Apple's iPhone 5s and 5c leads in Europe, but platform mix rises with Samsung's Galaxy S5 debut
Despite seeing release some eight months after the iPhone 5s and 5s, Samsung's latest Galaxy S5 flagship is still behind the Apple handsets in Europe, though the Korean company's flagship is taking away customers in key Euro markets.
For its first full months of sales in Europe, Samsung's Galaxy S5 came in as the third highest selling handset behind the older iPhone 5s and 5c, according to the latest smartphone sales data statistics from Kantar Worldpanel. The big-five European markets include the UK, Germany, France, Italy and Spain.
The research firm notes, however, that 17 percent of those who purchased the S5 were previously Apple device users. Existing Samsung customers accounted for 58 percent of S5 sales.
"In general, consumers buying the Galaxy S5 were primarily attracted by its large screen size," said Kantar Worldpanel ComTech strategic insight director Dominic Sunnebo. "This is something Apple is likely to address with the rumoured larger screen iPhone 6 launch expected in late September.

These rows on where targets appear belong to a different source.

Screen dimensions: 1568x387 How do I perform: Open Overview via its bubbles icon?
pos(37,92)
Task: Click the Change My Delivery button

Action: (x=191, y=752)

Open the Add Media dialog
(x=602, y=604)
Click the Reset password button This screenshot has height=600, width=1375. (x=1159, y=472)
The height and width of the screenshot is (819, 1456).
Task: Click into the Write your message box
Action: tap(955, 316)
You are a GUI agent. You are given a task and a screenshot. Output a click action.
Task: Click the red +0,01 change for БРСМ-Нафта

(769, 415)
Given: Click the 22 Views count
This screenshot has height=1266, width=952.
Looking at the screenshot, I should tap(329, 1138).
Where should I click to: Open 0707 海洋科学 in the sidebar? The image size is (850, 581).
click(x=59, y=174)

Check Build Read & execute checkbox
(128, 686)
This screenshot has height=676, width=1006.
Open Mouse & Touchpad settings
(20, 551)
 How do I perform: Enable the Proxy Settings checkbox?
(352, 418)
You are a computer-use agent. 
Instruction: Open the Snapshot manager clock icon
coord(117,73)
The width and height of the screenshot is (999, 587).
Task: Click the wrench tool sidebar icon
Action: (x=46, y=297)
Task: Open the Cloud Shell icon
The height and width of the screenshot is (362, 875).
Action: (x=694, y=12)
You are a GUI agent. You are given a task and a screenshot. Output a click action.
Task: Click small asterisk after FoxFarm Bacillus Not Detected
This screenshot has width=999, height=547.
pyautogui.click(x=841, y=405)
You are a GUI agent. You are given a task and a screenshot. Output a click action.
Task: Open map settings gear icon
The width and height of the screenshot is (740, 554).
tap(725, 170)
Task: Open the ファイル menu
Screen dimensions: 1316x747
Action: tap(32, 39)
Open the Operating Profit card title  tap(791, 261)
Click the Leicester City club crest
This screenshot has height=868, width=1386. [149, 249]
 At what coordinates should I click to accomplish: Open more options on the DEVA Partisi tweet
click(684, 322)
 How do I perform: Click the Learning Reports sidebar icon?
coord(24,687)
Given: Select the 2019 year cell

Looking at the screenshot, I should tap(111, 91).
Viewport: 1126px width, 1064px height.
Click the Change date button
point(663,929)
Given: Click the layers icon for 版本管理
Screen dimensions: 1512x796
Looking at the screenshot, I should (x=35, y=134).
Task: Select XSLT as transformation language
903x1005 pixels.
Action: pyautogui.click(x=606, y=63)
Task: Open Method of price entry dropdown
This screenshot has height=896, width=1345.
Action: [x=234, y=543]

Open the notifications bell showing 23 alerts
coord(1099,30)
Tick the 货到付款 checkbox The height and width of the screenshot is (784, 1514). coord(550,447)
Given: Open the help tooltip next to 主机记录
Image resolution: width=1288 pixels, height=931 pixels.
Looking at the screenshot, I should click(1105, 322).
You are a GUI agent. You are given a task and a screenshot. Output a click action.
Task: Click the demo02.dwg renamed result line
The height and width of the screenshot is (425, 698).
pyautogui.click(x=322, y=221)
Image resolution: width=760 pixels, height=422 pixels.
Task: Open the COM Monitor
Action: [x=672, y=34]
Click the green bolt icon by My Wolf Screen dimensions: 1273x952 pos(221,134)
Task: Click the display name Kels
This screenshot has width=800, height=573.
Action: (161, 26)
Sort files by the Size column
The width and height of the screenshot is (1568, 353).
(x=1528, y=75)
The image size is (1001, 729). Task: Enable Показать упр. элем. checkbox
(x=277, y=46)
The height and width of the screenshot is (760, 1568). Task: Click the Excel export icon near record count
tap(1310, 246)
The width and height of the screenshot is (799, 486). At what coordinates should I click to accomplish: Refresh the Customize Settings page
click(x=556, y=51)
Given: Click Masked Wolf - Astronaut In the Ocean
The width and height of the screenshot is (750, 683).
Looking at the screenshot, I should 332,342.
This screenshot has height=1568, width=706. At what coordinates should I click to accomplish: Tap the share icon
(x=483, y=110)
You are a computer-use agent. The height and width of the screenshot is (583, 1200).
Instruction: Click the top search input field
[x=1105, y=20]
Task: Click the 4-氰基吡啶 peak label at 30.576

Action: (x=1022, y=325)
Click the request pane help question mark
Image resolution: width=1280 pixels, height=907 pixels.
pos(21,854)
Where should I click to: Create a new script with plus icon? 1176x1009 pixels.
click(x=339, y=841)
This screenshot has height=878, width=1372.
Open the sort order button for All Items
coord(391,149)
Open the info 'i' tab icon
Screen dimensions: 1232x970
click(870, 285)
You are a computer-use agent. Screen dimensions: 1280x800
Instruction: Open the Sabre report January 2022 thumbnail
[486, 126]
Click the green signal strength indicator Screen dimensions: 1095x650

Overall, Android still control the European market with a 73.3 percent marketshare, compared to the 16.6 percent share for iOS and 8.1 percent for Windows. That Android's marketshare is not gaining significantly over iOS suggests platform mix is rising, meaning Samsung and Apple have been trading customers over the past month.
Europe's results contrast those of the U.S., where the Galaxy S5 was the second highest selling smartphone in May. Over the past three months, Apple's iPhone 5s remained the top-selling the device, but Samsung took the top spot in overall brand sales with 36.8 percent of the market versus 32.5 percent for Apple.
Apple is widely expected to launch a next-generation "iPhone 6" with two screen sizes, a 4.7-inch and 5.5-inch version. With the rumored upcoming iPhones, Apple is encroaching on Samsung's space by fielding a so-called "phablet" device, though it remains unclear how popular a large-screen iPhone will be.